Open mmews-n4 opened 7 years ago

mmews-n4 commented 7 years ago

I am implementing an inline macro and hence extending the InlineMacroProcessor. When the process method is called, the strings in the variables target and attributes differ from the original adoc file. That is, special characters are replaced by their corresponding html equivalents.

Example adoc: mymacro:tgt<string>[1<2]

The greater and less than characters are replaced by '>' and '<', resulting in the following two values: target= tgt&lt;string&gt; and attributes = text=1&lt;2.

The Annotations I use are:

Q1: Why are the html replacements performed before the InlineMacroProcessor is executed?

When I use the pass macro like this: macro:++tgt<string>++[++1<2++], the 'target' and 'attributes' variables only contain '0' and '1' but no text.
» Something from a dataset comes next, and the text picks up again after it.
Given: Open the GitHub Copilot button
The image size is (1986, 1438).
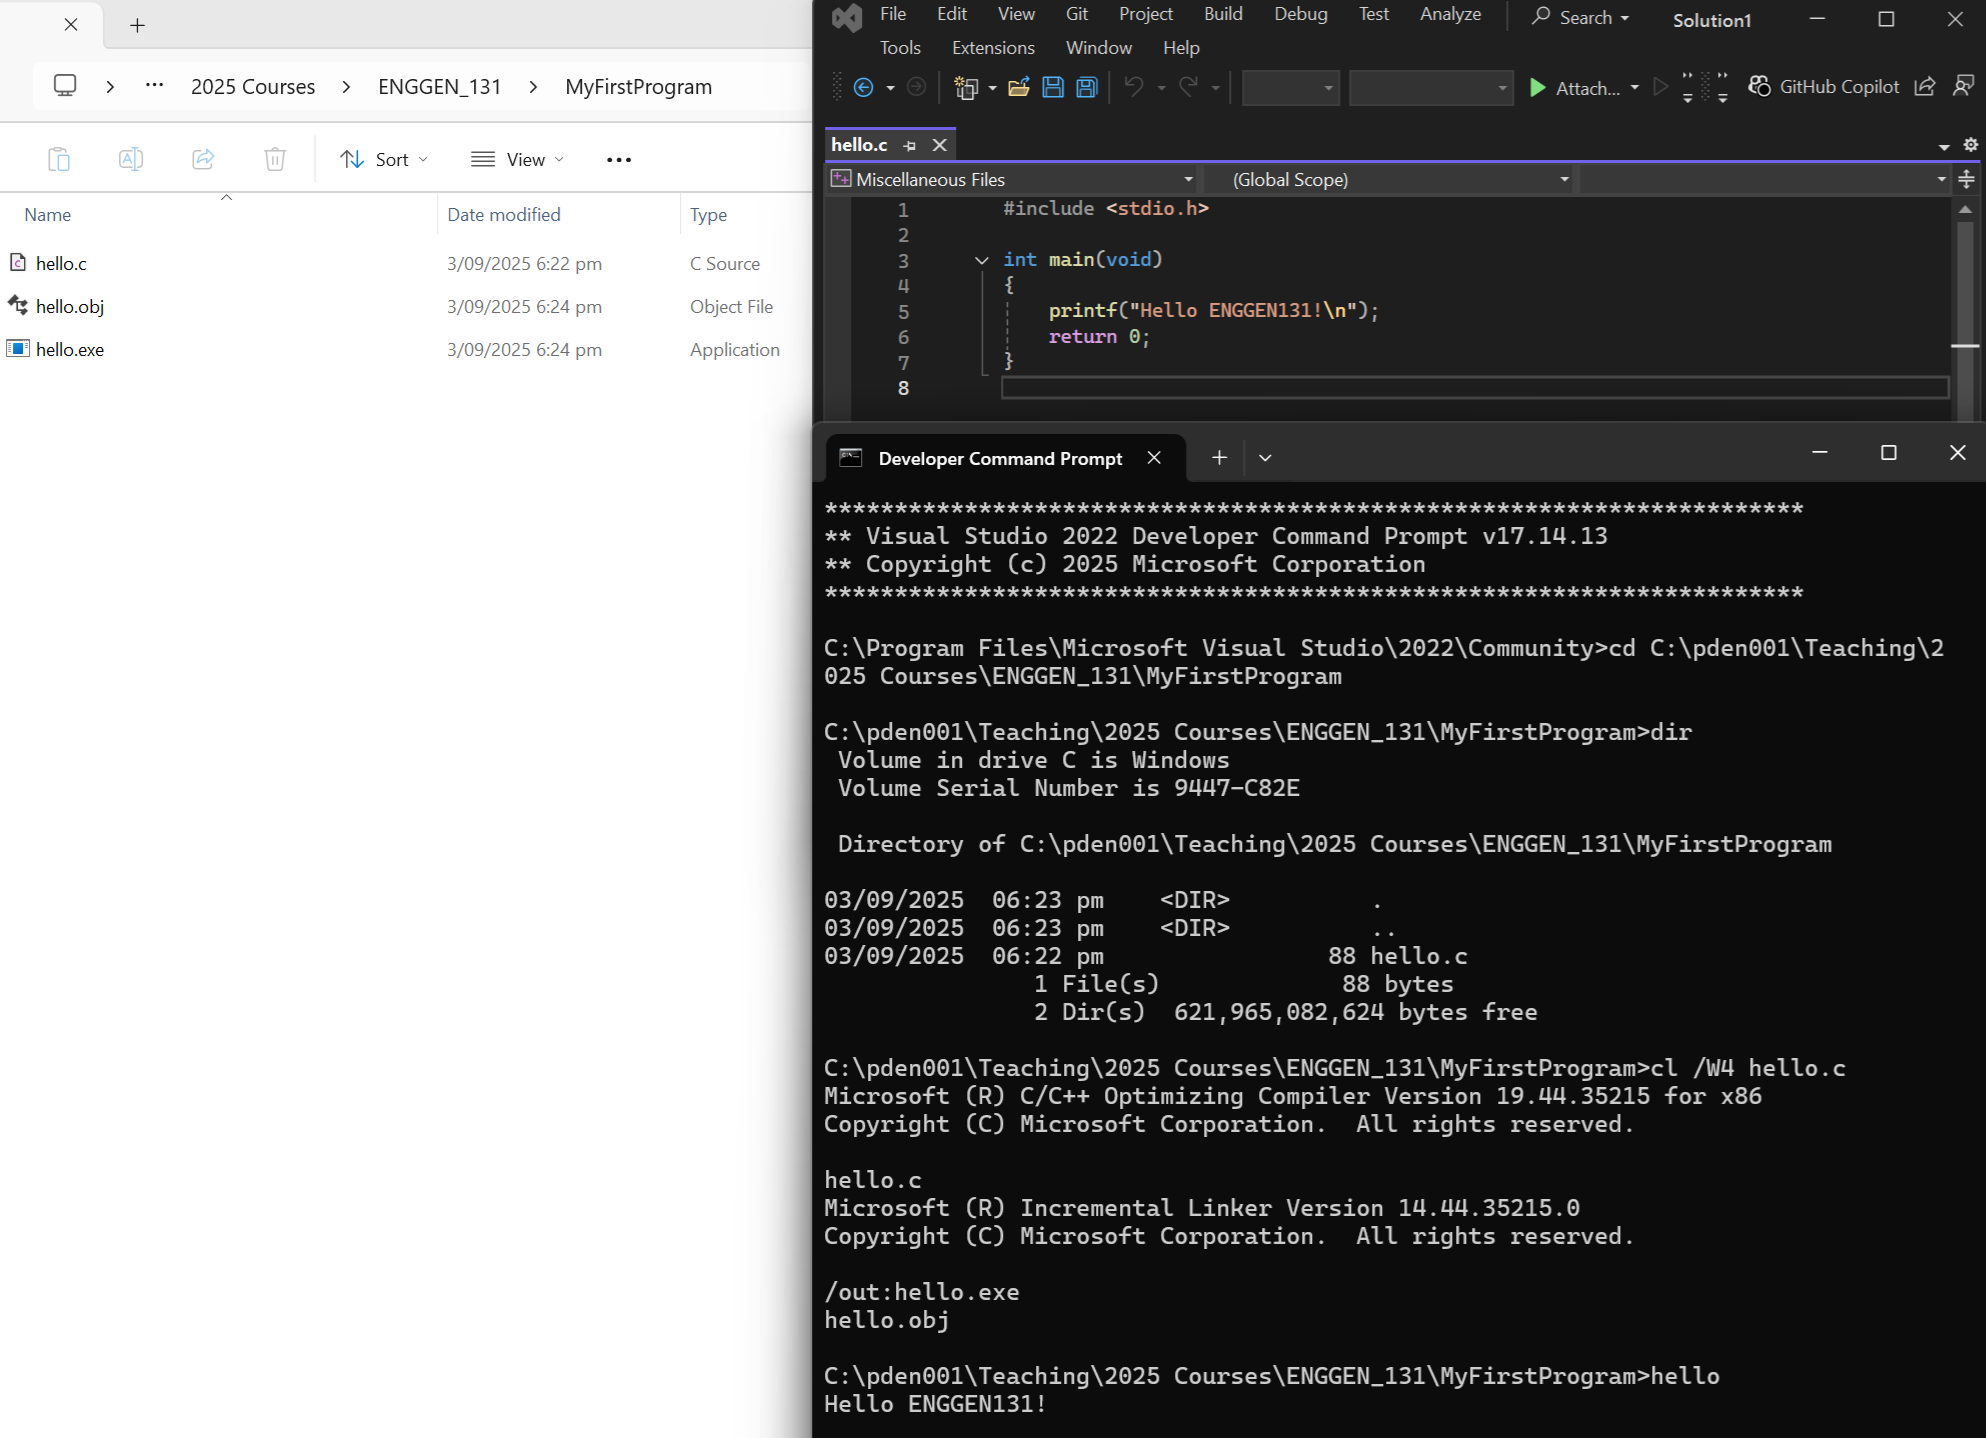Looking at the screenshot, I should tap(1824, 87).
Q2: How can I access the original target and attributes values?

mojavelinux commented 5 years ago

You're accurately describing how the AsciiDoc / Asciidoctor parser works. Substitutions are applied to phrasing content one after the other. So by the time the custom inline macro is processed, the following substitutions have been applied: specialcharacters, quotes, attributes, replacements, and some of the macros.

So the macro has to look for &lt; and &gt; instead of < and >. That's as original as it's going to get.

When I use the pass macro like this: macro:++tgt++[++1<2++], the 'target' and 'attributes' variables only contain '0' and '1' but no text.

This is complex because at this time in the parsing, the passthrough content is still stored in placeholders.

If you really want the raw source, it would be necessary to wrap it as follows:

pass:m[macro:tgt<string>[1<2\]]

That way, the macro gets escaped from processing, but then macro substitutions are applied to it before being restored.